Mozilla's JavaScript Fetch API Aims to Supplant XHR

Mozilla has published a specification for a new JavaScript Fetch API that offers developers a more powerful and flexible interface for fetching resources across the network.

"For more than a decade the Web has used XMLHttpRequest (XHR) to achieve asynchronous requests in JavaScript. While very useful, XHR is not a very nice API," Mozilla's Nikhil Marathe explained on the Mozilla Hacks blog. "It suffers from lack of separation of concerns. The input, output and state are all managed by interacting with one object, and state is tracked using events.
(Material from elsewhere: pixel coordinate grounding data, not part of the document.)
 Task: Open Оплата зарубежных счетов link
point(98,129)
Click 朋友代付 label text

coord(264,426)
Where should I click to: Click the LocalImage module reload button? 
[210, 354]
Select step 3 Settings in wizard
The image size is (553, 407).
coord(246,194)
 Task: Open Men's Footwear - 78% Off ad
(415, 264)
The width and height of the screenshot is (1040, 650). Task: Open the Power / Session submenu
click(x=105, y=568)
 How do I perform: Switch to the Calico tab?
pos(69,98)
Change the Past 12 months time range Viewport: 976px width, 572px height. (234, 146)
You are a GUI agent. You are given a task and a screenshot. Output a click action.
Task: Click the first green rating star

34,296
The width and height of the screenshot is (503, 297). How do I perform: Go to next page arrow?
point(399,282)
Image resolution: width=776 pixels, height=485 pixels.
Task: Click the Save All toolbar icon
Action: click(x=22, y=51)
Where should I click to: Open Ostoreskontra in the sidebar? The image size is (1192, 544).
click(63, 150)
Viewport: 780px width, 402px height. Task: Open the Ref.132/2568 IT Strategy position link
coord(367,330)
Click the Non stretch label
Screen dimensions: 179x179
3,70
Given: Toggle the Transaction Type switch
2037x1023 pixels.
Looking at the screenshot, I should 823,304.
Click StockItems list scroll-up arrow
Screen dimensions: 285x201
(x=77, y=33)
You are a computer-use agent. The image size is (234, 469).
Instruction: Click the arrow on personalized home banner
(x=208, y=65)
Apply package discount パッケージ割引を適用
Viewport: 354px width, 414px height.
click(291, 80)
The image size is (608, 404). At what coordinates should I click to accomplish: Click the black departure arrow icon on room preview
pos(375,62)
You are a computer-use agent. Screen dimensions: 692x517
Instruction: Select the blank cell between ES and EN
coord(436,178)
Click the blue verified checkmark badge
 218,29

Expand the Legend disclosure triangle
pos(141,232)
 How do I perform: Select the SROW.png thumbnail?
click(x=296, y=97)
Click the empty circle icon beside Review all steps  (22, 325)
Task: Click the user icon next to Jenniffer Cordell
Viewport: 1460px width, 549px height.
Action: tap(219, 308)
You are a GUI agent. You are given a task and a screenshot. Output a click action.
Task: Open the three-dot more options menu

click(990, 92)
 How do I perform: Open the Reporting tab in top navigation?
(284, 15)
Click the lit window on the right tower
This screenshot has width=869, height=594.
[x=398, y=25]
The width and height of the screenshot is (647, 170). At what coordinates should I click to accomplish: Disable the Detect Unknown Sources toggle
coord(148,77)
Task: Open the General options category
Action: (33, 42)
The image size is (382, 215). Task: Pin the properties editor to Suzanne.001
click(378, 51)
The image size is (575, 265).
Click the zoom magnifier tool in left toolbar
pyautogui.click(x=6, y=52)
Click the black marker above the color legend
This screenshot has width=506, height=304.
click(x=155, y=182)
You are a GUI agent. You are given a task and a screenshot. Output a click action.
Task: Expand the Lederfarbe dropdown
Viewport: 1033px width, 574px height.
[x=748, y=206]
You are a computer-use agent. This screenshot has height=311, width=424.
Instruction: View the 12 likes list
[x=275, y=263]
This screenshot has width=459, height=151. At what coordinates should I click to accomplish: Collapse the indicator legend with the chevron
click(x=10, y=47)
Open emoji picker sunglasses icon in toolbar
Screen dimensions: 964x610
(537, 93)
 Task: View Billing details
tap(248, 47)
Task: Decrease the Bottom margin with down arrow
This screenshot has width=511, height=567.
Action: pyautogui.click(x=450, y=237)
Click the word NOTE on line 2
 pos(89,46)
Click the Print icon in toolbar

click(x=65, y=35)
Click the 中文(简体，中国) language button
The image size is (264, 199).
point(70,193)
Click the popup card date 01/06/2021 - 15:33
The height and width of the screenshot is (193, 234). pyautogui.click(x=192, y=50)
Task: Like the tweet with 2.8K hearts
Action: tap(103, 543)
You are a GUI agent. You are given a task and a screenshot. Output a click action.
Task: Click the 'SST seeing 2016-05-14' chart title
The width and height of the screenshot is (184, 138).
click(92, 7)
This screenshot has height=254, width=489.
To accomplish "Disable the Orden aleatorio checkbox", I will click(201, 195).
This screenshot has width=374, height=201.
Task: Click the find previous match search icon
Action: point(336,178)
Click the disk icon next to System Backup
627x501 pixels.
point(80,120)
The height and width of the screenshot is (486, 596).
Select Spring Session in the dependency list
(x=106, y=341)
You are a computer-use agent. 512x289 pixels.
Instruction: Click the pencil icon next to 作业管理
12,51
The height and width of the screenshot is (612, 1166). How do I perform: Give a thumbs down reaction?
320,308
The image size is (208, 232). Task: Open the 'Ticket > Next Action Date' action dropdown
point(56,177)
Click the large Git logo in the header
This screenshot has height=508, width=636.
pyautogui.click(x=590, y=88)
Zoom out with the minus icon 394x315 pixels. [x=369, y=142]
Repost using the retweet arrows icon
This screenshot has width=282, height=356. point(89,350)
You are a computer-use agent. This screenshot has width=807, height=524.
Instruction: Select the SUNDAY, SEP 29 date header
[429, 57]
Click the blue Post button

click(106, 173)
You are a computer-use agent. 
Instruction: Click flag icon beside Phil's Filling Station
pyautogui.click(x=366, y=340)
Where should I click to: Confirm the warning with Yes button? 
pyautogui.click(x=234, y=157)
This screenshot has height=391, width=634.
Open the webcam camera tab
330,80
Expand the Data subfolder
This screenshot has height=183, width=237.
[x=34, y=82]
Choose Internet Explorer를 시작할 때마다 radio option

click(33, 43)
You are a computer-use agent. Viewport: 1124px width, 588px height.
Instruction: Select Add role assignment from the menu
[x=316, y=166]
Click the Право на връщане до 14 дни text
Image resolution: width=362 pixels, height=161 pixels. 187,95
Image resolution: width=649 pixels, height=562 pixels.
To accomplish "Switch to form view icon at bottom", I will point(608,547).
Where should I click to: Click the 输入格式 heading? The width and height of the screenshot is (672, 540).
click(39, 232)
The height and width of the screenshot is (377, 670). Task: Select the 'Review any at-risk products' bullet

Also, the event-based model doesn’t play well with JavaScript’s recent focus on Promise- and generator-based asynchronous programming."

The Fetch API, Mozilla hopes, will "[nail] down the semantics of a user agent fetching a resource," offering a solution to these issues in the process.

Fetch consists of three interfaces, Headers, Request and Response, each of which is aligned to the same basic HTTP concepts. As its name suggests, the Headers interface describes the headers associated with an HTTP request, and in the context of a request, a Headers object can be used by a developer to specify custom headers. The Request interface describes a request to retrieve a resource over HTTP. This includes the URL and method.

The core of the Fetch API is a fetch function. Provided with a Request object, or URL, it will return a JavaScript promise that resolves to a Response object containing the data returned by the requested resource. This includes the response body as well as headers. As Marathe alluded to, promises have rapidly grown in popularity with JavaScript developers, as they make managing asynchronous operations much easier than using callbacks, which can become particularly unwieldy in more complex applications.

For non-GET or HEAD requests, the body of request can be one of a number of JavaScript data structures, including FormData, ArrayBuffer, Blob, BufferSource, URLSearchParams or USVString. According to Marathe, the Fetch API offers "a significant improvement over XHR in terms of ease of use of non-text data." The Fetch API also offers developers the ability to more easily work with cross-site HTTP requests using a mode parameter that describes whether cross-site HTTP requests should be allowed. A cors mode allows for cross-origin requests that adhere to the CORS protocol.

Combined with ServiceWorker, Marathe says, the Fetch API will further the goals of the Extensible Web Manifesto and help developers build better offline experiences. But it's not quite ready for prime time and still trails XHR in some areas. Specifically, developers cannot abort fetches or track fetch progress — deal-breakers for some applications.

Those issues are being addressed, and developers eager to start experimenting with the Fetch API can do so using the nightly and dev builds of Firefox 39 and Chrome 42. Developers are also encouraged to contribute to the development of the Fetch API through the WHAT Working Group.